I'm trying to build a development environment for TensorBoard, the latest development doc is too simple, on the contrary, the Tensorboard development doc of branch r1.2 in the TensorFlow project is very datailed, such as branch r1.2 introduced how to Launching a Development Instance, why the latest TensorBoard have removed this doc? Should I follow the old doc to build the latest version's development environment, or it is possible to provide an up-to-date development doc?
I think it will address this issue.
Instead of forking the repository, you'll want to follow the instructions in tensorflow/custom-tensorboard-example. That repository has a fully self-contained example plugin, and also has reasonably detailed instructions about how plugin development works.
I solved my first problem after install latest TensorFlow.
Great!
branch r1.2 introduced how to Launching a Development Instance, why the latest TensorBoard have removed this doc?
Because it doesn't work! We don't support this feature. :-)
@wchargin Since TensorBoard relies on a nightly build of TensorFlow, that means that people using 3rd party plugins will have to reinstall TensorFlow (and cuDNN 6 it appears?) on top of the other requirements. Using a different version of TensorFlow is a show stopper for some folks I would guess; easier for them not to use a plugin than to install a new version of TensorFlow and potentially port their code over.
Would it be better to rely on the most recent stable version of TensorFlow instead that lots of people already use? Just trying to lower the barrier to entry as much as possible. :) Right now you can use Beholder, but not see other summaries because of this issue.

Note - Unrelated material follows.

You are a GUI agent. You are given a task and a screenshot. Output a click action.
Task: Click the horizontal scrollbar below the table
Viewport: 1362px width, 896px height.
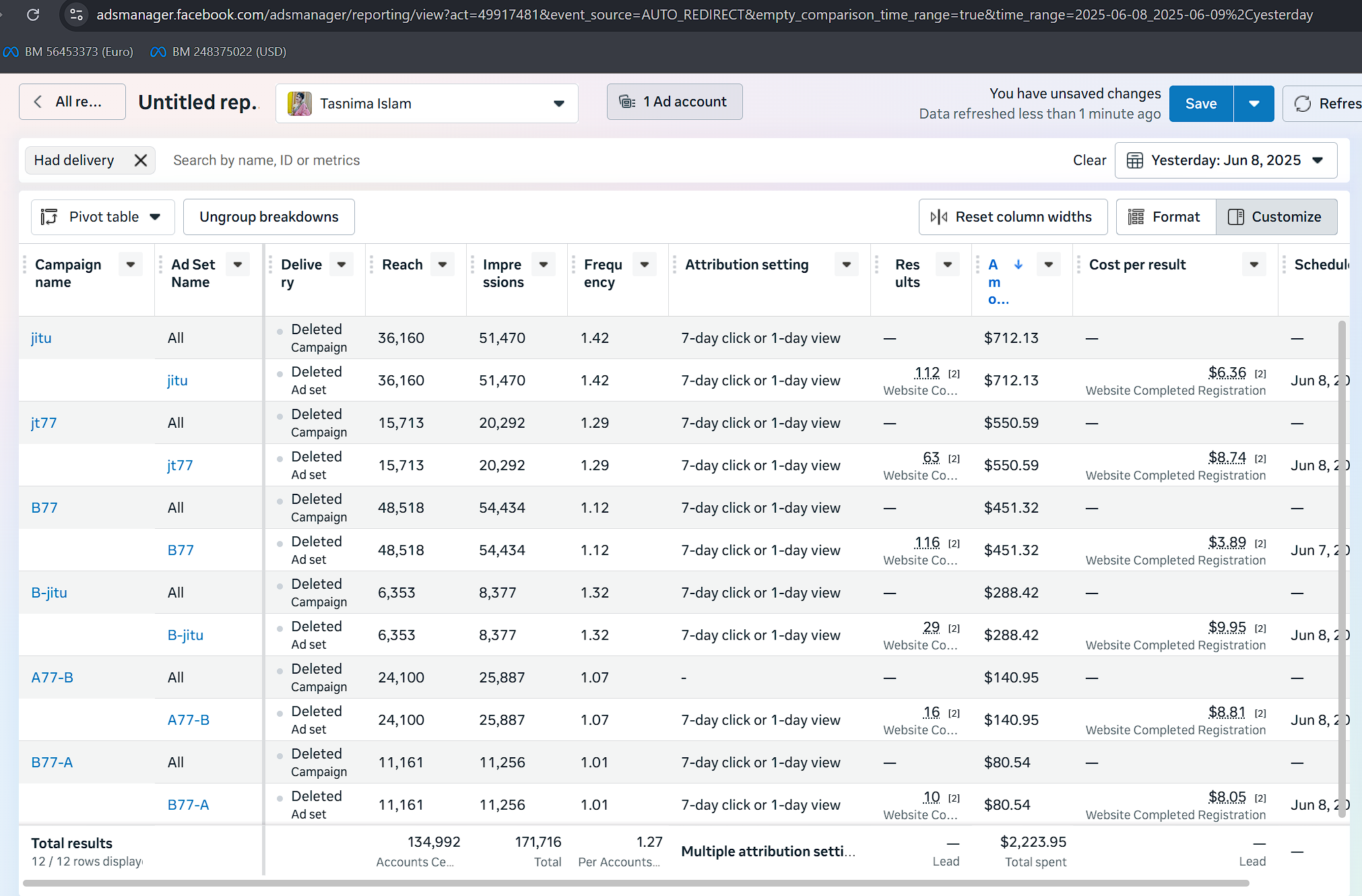pos(636,883)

people using 3rd party plugins will have to reinstall TensorFlow
Correct. I'm not familiar with cuDNN, but maybe?
Once tf1.3 is released (which is soon—1.3rc1 is out), TensorBoard will be able to depend on just "latest TensorFlow." What we really use is tf.SummaryMetadata, which was introduced in 1.3 and is available in nightlies only (plus 1.3 release candidates) right now.
Would it be better to rely on the most recent stable version of TensorFlow instead that lots of people already use? Just trying to lower the barrier to entry as much as possible.
It should always be the case that the latest TensorBoard on pypi (pip install tensorflow-tensorboard) only depends on the latest version of TensorFlow. It's just that GitHub TensorBoard master contains lots of things that you as a plugin author need (as you know), and we just haven't released a new pip package yet.
Does this allay your fears somewhat?
Most helpful comment
TensorBoard depends on the latest nightyl version of TensorFlow; it will not work on TensorFlow r1.2. What version of TensorFlow do you have installed in your virtualenv? (Based on the error, i strongly suspect that installing the latest nightly will fix your problem.)